The audience, on the other hand, is instinctively more aware of this phenomenon. People can generally recognize that some artwork communicates with them in a special way. Not only their observation, but their specific view produces levels of meanings that are not present at all for anyone else. The work that is recognized by a large number of people is therefore considered a masterpiece.
How Lars von Trier "ruined" my life
It happened sometime around the year 2000. I was still an inexperienced naive girl who loved and understood the movies. I graduated and even wrote my first professional script, which was well excepted, so I thought that I actually control some things related to creation. And then I watched Breaking the Waves (1996), directed by Lars von Trier. I don’t know how, but somehow, I didn’t see it the year it came out. And of course, there is a reason for that: Movies, as well as books and other art forms, find us when we are ready.
I think that was the first time I realized, although not the first time I experienced something similarly unexpected. With the help of von Trier, the film addressed me as an entity. And I know that I'm not the only one who shares this same experience.

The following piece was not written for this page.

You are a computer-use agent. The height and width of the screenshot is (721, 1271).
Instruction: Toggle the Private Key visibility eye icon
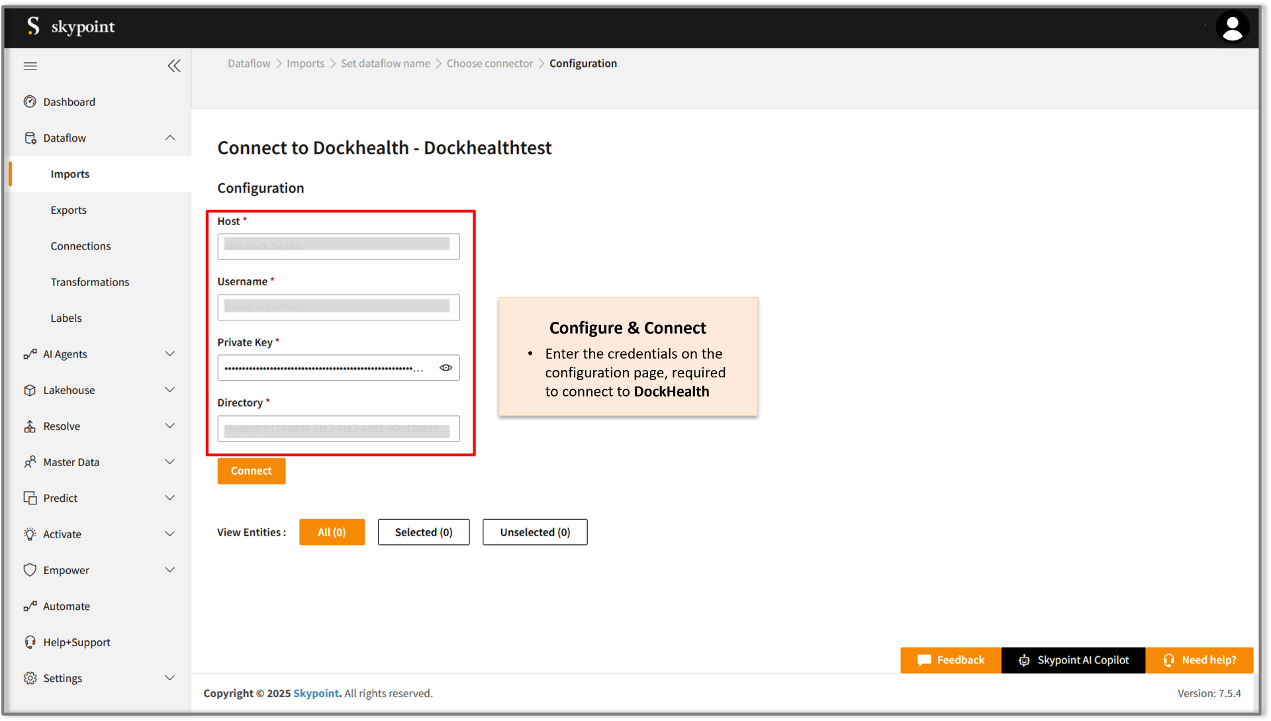pos(446,367)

I was first possessed, then devastated and lost. All that I had believed before, my naive illusions, all went down the drain. I felt frightened, wounded and left "in the middle of the sea" without aim or vision, and above all without faith. I remember I thought that I was left to the mercy of von Trier's ringing bells that also couldn’t help me. The destruction was fundamental.
I can say without exaggeration that this film "ruined" me for half a year. It was present wherever I went, whatever I was doing or thinking, it didn’t let me breathe. I simply let the movie enter, and once it was in, it started to behave like a vampire looking for blood.
Then, for the first time, I realized that with art, a person must be careful. We must take it very seriously. First, I was angry at von Trier and after Dancer in the Dark (2000) I quickly recognized it as a big "manipulation." It took me several years to recapitulate and begin to respect those films, and to understand that they were the ones that redefined my attitude towards film in general in an essential way. And not only that, they broke all my illusions, which I am more than grateful for today. I finally let von Trier get close again, when he was almost harmless. I felt no fear anymore, just sympathy for this great talent. It is quite certain that, above all, this film and his others first found him, tortured him, provoked him, and I want to believe, eventually rewarded him.
I know that to be true from my own experience now, since some of the scripts and plays I have written unexpectedly moulded my life in I way I never anticipated. And not just while I was helping them to come to life, but also afterwards, which is especially interesting. Once they came into reality, they became my reality, even when I didn’t want that at all. I learned that art is always a form of “psychomagic”. Jodorowsky speaks about that brilliantly in his book Manual of Psychomagic: The Practice of Shamanic Psychotherapy.
From the premise that works of art are living creatures, something very important comes out: When we hurt them or leave them, they suffer; when we dedicate ourselves to them and love them, they grow. When we think that we are controlling them, they dissipate. When we let them to love us freely, they can award us.
A man cannot own anything in this world, the people he loves, his children, his pets, or even his works of art—neither someone else’s nor his own. That truth can hurt, but once we truly accepted, it can free us. I think the next level of "I do not own an artwork," is "the artwork does not own me."
Perhaps that is exactly the key that unlocks every relationship on a higher level, the same one that opens the door to great and important art. After all, it is always about the relationship! Respect and you will be respected, love and you will be loved, give and you will receive.
Are your works independent of you? Do they inspire or frighten you?